M. Jacques Mézard attire l'attention de Mme la garde des sceaux, ministre de la justice, sur les conséquences, sur la procédure de contestation des contraventions routières, de deux décisions du 8 mars 2012 de la Cour européenne des droits de l'homme tendant à condamner la France, sur le fondement de l'article 6 §1 de la Convention, pour l'iniquité de ladite procédure.

Il lui rappelle que conformément aux dispositions des articles 529-10 et R. 49-14 du code de procédure pénale, l'amende forfaitaire due en cas de verbalisation de certaines contraventions routières, dont le montant est minoré en cas de liquidation dans les quinze jours et majoré en cas de non-paiement, est accompagnée d'un formulaire de « requête en contestation ». Or, en cas de contestation, le requérant doit impérativement consigner le montant de l'amende. La validité formelle de la requête est alors examinée par l'officier du ministère public (OMP). En cas de rejet de celle-ci, la consignation se transforme automatiquement en paiement de l'amende.
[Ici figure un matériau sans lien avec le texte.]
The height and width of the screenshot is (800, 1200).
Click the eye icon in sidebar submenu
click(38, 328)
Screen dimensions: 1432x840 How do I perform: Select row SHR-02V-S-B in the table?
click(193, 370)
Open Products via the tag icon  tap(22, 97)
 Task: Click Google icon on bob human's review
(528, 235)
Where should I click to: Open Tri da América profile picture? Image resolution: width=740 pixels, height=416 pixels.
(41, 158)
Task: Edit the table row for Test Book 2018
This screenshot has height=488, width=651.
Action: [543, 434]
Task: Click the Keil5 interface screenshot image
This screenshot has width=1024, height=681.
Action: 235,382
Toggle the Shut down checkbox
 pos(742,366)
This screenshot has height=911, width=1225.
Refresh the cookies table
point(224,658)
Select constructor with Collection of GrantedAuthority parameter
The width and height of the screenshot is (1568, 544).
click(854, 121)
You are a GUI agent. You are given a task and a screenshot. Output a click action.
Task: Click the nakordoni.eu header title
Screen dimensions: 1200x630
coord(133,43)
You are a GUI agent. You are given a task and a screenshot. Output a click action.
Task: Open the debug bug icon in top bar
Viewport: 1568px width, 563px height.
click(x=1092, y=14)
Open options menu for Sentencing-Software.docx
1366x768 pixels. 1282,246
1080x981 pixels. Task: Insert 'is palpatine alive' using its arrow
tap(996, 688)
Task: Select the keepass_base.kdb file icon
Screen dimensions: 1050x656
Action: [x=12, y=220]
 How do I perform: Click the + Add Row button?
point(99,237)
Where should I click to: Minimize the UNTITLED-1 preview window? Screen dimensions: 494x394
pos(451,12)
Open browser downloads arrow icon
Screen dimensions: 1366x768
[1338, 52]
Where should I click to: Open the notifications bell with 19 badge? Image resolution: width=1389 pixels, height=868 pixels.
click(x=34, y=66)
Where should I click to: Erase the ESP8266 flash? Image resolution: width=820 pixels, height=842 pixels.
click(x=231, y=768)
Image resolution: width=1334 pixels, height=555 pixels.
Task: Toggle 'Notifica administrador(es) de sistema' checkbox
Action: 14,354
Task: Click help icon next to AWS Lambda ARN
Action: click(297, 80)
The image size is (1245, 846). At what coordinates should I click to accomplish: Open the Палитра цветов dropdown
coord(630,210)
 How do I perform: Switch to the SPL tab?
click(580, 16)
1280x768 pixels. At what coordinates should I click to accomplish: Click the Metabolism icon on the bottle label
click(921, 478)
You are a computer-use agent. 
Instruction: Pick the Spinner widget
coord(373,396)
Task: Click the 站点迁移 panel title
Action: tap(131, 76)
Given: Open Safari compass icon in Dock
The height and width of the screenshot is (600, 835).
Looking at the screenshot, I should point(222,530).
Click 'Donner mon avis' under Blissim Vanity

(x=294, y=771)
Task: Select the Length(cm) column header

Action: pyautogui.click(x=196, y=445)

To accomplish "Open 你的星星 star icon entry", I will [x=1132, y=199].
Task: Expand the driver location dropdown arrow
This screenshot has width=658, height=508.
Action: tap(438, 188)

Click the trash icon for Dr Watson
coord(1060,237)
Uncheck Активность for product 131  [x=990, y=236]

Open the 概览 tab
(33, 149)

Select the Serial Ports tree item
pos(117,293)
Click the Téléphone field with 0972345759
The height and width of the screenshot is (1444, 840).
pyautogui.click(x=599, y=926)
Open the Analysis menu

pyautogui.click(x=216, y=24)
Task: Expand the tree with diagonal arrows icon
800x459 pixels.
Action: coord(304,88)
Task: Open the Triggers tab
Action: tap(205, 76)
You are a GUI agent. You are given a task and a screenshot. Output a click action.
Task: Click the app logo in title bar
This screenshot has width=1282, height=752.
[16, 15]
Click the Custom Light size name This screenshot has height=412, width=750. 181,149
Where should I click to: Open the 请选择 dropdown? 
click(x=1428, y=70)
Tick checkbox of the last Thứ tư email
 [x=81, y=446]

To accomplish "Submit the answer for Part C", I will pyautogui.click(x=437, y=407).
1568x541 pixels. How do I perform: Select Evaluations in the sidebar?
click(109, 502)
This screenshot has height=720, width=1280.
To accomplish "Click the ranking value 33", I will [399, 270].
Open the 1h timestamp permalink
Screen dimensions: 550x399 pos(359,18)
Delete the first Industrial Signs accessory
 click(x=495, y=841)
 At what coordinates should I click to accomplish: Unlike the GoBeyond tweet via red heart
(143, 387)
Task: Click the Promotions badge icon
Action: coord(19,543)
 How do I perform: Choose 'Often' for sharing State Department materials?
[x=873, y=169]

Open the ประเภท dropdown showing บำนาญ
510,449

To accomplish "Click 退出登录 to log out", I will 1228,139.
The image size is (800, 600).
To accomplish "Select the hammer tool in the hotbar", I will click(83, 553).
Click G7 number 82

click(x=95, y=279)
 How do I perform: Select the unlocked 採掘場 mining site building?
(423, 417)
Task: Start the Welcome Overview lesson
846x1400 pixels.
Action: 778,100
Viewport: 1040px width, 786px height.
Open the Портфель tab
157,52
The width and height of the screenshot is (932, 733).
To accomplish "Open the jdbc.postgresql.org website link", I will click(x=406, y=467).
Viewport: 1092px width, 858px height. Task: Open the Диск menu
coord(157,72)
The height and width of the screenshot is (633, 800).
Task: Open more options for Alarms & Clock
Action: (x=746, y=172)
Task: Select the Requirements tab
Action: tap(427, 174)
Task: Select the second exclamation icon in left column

Mais comme l'ont déjà dénoncé à de multiples reprises le Médiateur de la République hier, et le Défenseur des droits aujourd'hui, l'OMP statue souvent sur le fond pour rejeter des demandes recevables en la forme et outrepasse de la sorte ses pouvoirs. C'est cette procédure dérogatoire au droit commun, qui peut aboutir à une condamnation sans qu'un tribunal, au sens de la Convention, ait examiné le fondement de l'accusation et entendu les arguments de la personne poursuivie, qui a justifié la condamnation de la France. En conséquence, il souhaite savoir de quelle façon le Gouvernement entend remédier dans les meilleurs délais à cette question.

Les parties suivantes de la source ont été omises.